5. Discussion of Results

            As can be seen from the experimental results, most of the radiance maps turn out green. Spots of very bright light -- or in the case of set 2, extremely dark areas -- in the picture often exhibit patterns of red, blue, and yellow, however. We think this might be a compound problem of pointer issues and possibly some mistake in extracting the radiance mappings. The output of the radiance map also varies depending on the file format it is saved in—this may be normal, since an HDR image loses precision in a normal image format. The results of the tone-mapped images, however, are almost identical to .tif radiance maps. This may result from an underlying issue in the radiance map stage, or from a bug in the tone-mapping code. The radiance maps also show noise when the original images were taken in conditions of low light, especially for indoors pictures.

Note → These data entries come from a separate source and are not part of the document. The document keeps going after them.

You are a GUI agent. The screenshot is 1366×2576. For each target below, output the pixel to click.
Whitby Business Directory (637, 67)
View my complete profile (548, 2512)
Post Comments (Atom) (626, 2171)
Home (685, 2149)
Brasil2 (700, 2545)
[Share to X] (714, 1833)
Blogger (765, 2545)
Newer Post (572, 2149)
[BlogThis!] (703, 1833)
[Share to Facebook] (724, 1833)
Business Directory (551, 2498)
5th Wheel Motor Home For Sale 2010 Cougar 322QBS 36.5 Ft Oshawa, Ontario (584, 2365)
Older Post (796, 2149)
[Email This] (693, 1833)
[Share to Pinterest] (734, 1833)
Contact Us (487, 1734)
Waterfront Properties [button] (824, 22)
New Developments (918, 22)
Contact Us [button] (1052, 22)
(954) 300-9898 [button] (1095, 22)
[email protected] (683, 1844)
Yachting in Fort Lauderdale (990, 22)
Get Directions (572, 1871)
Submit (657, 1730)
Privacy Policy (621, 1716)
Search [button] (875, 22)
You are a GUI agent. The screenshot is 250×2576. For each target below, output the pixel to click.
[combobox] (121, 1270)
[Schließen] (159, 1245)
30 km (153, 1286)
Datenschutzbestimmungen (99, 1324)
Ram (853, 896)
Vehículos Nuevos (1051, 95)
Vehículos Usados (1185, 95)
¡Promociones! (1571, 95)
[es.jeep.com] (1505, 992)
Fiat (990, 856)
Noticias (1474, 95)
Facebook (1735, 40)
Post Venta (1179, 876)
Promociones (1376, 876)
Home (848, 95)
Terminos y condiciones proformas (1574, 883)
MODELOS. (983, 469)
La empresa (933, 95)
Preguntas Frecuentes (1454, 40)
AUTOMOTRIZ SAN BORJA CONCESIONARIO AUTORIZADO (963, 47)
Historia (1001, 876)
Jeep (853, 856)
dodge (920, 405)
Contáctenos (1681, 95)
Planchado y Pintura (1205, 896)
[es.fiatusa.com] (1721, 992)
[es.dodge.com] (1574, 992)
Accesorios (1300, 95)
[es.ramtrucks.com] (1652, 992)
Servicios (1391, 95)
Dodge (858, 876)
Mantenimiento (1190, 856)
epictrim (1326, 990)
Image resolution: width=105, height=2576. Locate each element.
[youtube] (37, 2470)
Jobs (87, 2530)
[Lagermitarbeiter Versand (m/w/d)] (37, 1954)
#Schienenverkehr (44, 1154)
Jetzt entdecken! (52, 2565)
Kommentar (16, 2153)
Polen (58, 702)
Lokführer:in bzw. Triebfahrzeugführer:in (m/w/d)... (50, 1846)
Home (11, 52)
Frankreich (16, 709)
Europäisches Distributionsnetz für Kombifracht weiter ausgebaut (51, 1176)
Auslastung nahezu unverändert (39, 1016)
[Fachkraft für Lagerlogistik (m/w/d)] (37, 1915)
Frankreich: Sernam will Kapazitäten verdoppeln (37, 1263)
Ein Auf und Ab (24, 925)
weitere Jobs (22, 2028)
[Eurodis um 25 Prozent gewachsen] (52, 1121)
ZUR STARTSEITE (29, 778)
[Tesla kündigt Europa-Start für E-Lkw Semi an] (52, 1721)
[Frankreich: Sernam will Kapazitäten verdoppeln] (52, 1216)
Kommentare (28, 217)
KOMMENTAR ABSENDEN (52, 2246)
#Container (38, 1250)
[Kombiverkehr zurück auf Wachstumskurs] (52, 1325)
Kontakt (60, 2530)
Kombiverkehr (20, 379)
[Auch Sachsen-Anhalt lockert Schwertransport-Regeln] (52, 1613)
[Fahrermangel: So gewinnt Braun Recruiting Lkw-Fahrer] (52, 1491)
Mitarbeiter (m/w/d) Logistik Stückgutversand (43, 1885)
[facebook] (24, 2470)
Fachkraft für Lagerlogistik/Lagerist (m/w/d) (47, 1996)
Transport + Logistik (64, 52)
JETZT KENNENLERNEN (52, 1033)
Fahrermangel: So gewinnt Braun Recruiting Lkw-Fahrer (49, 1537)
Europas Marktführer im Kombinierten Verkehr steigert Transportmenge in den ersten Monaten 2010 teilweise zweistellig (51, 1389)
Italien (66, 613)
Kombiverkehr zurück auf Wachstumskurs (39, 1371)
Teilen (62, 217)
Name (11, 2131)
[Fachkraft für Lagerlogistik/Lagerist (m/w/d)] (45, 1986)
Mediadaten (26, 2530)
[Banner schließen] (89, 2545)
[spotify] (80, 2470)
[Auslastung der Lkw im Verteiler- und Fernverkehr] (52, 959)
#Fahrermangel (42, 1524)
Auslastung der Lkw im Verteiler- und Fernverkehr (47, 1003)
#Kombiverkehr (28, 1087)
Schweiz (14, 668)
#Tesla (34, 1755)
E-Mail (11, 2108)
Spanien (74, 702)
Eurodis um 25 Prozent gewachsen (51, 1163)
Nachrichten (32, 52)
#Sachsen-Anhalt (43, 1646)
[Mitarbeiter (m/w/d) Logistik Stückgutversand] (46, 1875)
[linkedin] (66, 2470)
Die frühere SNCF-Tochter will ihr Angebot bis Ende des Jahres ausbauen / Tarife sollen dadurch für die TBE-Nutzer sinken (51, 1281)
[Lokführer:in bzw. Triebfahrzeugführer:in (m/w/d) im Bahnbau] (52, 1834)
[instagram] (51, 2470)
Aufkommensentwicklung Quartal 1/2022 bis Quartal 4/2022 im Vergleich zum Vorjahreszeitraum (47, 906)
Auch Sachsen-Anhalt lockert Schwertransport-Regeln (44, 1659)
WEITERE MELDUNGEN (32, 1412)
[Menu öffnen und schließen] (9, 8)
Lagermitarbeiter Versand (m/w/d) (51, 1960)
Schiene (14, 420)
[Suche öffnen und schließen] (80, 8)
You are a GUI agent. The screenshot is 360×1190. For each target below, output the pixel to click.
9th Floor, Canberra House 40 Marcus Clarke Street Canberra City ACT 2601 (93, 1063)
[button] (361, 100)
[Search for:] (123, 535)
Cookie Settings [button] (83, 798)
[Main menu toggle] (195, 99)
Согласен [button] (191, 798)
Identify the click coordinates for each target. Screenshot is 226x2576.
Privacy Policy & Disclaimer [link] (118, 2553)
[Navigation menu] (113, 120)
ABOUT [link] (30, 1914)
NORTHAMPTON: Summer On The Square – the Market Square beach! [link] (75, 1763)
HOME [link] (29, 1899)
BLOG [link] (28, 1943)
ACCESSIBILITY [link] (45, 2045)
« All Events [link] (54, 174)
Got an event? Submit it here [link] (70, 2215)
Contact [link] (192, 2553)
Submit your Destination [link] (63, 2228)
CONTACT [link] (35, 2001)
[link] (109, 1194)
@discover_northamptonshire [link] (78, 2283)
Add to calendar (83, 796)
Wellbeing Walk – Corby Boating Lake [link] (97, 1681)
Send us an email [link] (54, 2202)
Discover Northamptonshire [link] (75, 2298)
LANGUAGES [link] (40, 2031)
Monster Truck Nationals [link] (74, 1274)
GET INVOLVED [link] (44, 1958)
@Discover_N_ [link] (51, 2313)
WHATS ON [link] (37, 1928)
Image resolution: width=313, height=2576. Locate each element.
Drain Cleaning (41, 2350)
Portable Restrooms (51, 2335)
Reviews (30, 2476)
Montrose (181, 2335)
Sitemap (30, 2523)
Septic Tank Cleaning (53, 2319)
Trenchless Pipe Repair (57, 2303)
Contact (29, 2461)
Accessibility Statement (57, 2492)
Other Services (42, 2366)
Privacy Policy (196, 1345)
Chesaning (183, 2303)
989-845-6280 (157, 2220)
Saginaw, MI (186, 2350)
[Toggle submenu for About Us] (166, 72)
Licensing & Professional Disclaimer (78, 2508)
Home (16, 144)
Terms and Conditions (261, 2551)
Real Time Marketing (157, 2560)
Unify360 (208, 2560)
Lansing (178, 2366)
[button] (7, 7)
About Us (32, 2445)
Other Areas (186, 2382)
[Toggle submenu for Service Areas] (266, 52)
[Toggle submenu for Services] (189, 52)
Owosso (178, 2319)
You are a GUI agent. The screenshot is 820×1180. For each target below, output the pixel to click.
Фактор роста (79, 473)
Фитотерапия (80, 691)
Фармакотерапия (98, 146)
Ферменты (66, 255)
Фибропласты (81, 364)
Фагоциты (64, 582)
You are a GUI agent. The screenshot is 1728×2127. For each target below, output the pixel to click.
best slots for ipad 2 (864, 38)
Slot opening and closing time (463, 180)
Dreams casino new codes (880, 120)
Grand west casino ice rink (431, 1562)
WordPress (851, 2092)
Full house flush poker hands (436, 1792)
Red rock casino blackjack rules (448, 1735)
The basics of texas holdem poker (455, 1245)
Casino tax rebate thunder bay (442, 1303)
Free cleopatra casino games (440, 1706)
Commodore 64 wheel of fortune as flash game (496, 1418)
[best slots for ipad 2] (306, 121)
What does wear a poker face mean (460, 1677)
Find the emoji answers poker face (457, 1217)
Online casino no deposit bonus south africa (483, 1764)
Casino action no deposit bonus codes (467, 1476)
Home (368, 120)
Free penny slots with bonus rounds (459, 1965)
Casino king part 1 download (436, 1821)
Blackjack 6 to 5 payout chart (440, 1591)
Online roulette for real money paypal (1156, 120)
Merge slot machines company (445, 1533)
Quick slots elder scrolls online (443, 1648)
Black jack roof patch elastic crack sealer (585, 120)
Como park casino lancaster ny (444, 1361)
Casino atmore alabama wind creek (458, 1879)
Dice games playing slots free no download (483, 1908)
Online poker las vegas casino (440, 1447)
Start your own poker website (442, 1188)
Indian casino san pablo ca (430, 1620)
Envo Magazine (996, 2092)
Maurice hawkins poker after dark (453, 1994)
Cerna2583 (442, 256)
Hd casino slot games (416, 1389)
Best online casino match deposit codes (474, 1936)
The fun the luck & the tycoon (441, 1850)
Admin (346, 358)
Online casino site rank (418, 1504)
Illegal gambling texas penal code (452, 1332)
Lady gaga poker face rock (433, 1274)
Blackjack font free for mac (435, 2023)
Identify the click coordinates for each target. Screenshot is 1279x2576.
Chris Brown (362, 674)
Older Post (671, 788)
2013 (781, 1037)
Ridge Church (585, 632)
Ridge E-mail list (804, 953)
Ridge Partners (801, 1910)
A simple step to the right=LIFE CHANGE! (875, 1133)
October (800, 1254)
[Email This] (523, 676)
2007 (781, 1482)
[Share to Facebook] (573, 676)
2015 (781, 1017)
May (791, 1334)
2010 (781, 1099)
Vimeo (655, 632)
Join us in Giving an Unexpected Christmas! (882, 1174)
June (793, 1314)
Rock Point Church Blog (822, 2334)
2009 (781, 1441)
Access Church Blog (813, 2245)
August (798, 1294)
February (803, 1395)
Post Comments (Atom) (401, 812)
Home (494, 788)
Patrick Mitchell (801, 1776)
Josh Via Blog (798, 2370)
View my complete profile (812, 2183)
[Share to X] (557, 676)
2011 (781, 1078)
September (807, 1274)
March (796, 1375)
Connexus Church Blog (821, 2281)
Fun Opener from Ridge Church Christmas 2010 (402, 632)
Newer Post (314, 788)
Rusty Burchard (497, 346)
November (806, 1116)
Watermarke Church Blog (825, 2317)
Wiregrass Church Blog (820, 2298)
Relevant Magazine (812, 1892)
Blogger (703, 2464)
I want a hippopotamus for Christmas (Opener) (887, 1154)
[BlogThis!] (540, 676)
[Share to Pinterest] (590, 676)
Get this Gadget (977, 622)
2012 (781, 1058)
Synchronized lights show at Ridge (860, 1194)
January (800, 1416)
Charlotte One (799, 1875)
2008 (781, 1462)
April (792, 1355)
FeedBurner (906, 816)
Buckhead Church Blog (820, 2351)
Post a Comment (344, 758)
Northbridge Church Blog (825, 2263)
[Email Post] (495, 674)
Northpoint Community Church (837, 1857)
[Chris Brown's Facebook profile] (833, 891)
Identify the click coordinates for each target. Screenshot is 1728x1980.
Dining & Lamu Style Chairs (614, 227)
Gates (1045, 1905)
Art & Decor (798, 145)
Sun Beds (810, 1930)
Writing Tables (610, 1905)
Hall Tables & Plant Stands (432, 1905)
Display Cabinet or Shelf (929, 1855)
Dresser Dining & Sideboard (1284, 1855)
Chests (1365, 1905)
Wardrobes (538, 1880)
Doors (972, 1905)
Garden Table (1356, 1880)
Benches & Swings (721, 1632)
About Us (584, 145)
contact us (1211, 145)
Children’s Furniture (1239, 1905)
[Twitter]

            Computation on the phone is rather slow: it takes each image about 3~5 minutes to process.

 

6. Future Work

            For our particular project, if we had more time we would like to fix the bugs, make a better interface, and optimize the speed. Letting the user choose the exposures at which the pictures are taken, to allow for greater flexibility and perhaps artistic scope would also be a possible goal. For the project in general, a possible extension would be to do HDR on video.

 

7. Team Logistics

            Since we are a two-person team, we did most of the work side-by-side, or taking turns to code and debug. This report was also written with the input of both team members on all parts.

 

8. Note on the code

            We piggy-backed on the code for Project 1b. The only classes relevant for the final project, however, is CameraThread.cpp.

 

9. References

Adams et al., Stanford University, The Frankencamera: an experimental platform for computational photography

Paul E. Debevec, Jitendra Malik,  “Recovering High Dynamic Range Radiance Maps from Photographs”, SIGGRAPH 1997.

Erik Reinhard, Michael Stark, Peter Shirley, Jim Ferwerda,” Photographic Tone Reproduction for Digital Images”, SIGGRAPH 2002.

Noah Snavely, Cornell University, class slides (http://www.cs.cornell.edu/courses/cs4670/2010fa/lectures/lectures.html)

Li Zhang, University of Wisconsin, project (http://pages.cs.wisc.edu/~lizhang/courses/cs766-2010f/projects/hdr/index.htm)

FCam API (http://fcam.garage.maemo.org)

            GameDev.net (http://www.gamedev.net/reference/articles/article2208.asp)

 

9. Motion from Stereo

            Is in the file named FundamentalMatrix.cpp. We have an integrated version on Yoon’s Windows machine; however, it was infected a few days ago and we have been working only on Nicolas’s computer since then. The basic computation method is in the submitted file; however, it lacks some of the displaying and helper code we were trying to debug.